## Exercise details
Return verbatim the lines of the material that run from the line containing "Click the Files" through the line containing "point(394,190)", both included.
---*---
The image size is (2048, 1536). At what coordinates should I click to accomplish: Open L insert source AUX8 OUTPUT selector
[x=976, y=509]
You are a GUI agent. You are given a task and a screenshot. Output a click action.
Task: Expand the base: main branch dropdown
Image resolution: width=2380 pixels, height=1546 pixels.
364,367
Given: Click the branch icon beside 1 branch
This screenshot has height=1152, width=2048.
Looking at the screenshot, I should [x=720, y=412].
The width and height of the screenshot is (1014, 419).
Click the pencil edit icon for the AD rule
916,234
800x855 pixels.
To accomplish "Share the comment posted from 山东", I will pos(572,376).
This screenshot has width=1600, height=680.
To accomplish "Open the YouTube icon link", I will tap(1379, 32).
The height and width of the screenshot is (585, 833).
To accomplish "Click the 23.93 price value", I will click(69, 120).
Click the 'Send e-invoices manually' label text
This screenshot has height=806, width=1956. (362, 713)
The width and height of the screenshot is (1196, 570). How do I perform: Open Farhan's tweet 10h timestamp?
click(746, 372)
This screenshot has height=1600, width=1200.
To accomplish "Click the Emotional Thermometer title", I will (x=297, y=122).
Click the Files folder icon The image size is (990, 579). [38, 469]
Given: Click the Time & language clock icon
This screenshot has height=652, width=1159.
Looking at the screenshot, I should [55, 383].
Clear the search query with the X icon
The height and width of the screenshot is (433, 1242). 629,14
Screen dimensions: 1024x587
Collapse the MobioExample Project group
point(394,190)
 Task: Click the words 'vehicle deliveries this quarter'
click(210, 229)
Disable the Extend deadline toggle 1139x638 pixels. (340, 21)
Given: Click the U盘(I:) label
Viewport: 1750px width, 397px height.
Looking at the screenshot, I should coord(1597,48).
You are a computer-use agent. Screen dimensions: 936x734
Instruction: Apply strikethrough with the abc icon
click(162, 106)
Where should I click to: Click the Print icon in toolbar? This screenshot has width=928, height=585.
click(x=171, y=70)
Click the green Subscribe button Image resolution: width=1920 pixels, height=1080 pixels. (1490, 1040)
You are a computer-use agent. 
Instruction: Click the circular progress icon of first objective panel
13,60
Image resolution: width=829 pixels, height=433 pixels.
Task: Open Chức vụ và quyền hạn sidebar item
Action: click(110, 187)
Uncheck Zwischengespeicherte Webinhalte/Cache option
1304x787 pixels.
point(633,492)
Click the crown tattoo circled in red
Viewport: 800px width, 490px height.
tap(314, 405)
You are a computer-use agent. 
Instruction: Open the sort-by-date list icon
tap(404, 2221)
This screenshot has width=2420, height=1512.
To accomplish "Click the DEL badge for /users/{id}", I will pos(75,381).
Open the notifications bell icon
---*---
## Final answer
Click the Files folder icon The image size is (990, 579). [38, 469]
Given: Click the Time & language clock icon
This screenshot has height=652, width=1159.
Looking at the screenshot, I should [55, 383].
Clear the search query with the X icon
The height and width of the screenshot is (433, 1242). 629,14
Screen dimensions: 1024x587
Collapse the MobioExample Project group
point(394,190)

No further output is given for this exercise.